Today, the United States Supreme Court, in Ledbetter v. Goodyear Tire & Rubber Co., ruled in a 5-4 decision that in cases alleging discrimination in pay, the federal statute of limitations begins to run when the pay-setting decision is made. Thereafter, an aggrieved employee has only 180 days or 300 days (depending on the particular state) in which to file an EEOC charge, or forever be time barred from challenging the discriminatory pay setting decision under federal law.

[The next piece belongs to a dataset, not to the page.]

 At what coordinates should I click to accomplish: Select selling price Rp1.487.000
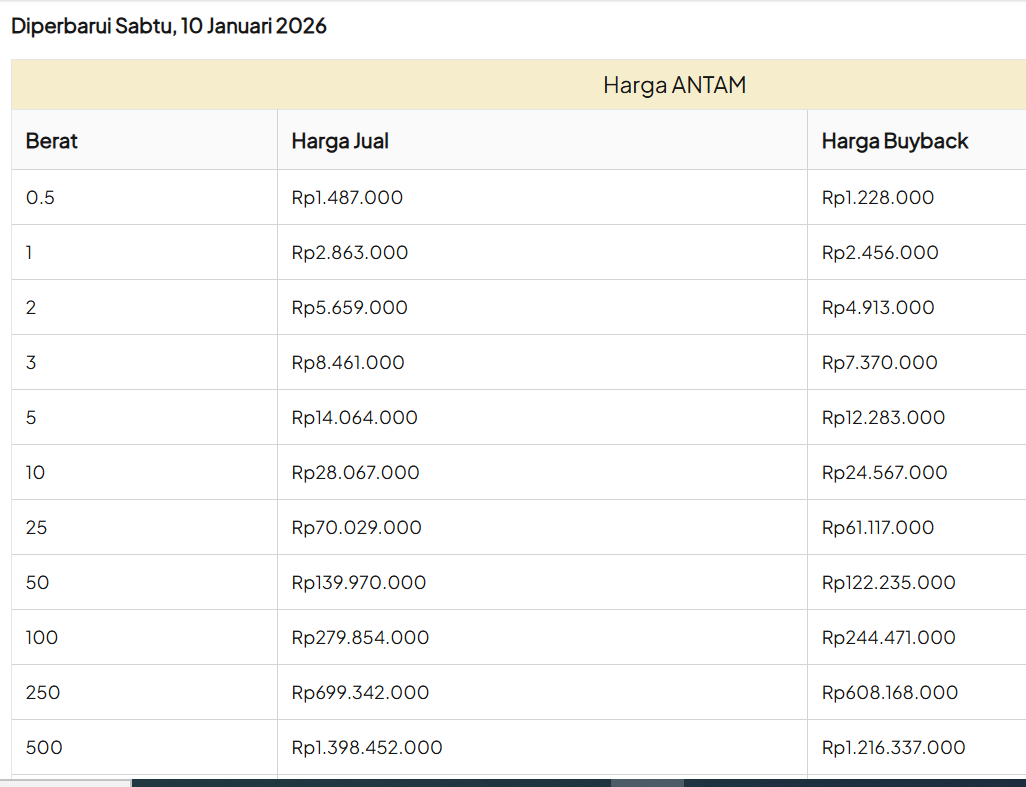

In Ledbetter, Lilly Ledbetter, an 19-year Goodyear employee, alleged that Goodyear had discriminatorily denied her raises throughout her tenure, because of her sex and in violation of Title VII. She filed her EEOC charge well in excess of 180 days past the last denial of a raise. Ledbetter did not claim that the relevant Goodyear decision makers acted with discriminatory intent either when they issued her checks during the EEOC charging period or when they denied her a raise in 1998. Instead, she claimed that her charge (and therefore her lawsuit) was timely because each paycheck she received with the allegedly discriminatory pay rate was, in and of itself, an act of discrimination for purposes of challenging the long-ago decisions. Thus, each paycheck was unlawful because each would have been larger if she had been evaluated in a nondiscriminatory manner prior to the EEOC charging period and during her entire tenure. Thus, according to Ledbetter, her 1998 rate of pay was unlawful because it carried forward the effects of the prior 18 years of uncharged discriminatory pay decisions. The District Court agreed with her and permitted her claim to proceed to a jury, which awarded her more than $3 million in back pay, compensatory, and punitive damages.
The Supreme Court, however, overturned that decision, and in doing so diverged with the vast majority of the appellate courts that have looked at this issue. Writing for the majority, Justice Alito opined that “current effects alone cannot breathe life into prior, uncharged discrimination.... Ledbetter should have filed an EEOC charge within 180 days after each allegedly discriminatory pay decision was made and communicated to her. She did not do so, and the paychecks that were issued to her during the 180 days prior to the filing of her EEOC charge do not provide a basis for overcoming that prior failure.” According to the Court, its narrow reading of the statute of limitations "reflects Congress’s strong preference for the prompt resolution of employment discrimination allegations through voluntary conciliation and cooperation."
Ohio is a deferral jurisdiction, so employees in this State have 300 days to file EEOC charges of discrimination. This case has important implications under federal employment discrimination law, because a charge of discrimination is a prerequisite for the filing of any lawsuit under Title VII. I question, however, the overall effect this decision will have on companies that do business in Ohio. Under Ohio law, an employee can bypass the Ohio Civil Rights Commission and the EEOC and simply institute a private cause of action under Ohio Revised Code 4112.99 for all acts of discrimination. Such lawsuits have an astounding 6 year statute of limitations for all forms of discrimination, except age discrimination, which has a 6 month statute. This statute of limitations and the lack of any administrative exhaustion is one of the few areas where Ohio law differs from its federal counterpart. Until the Ohio legislature closes this anomaly, local businesses will probably not feel much effect from Ledbetter.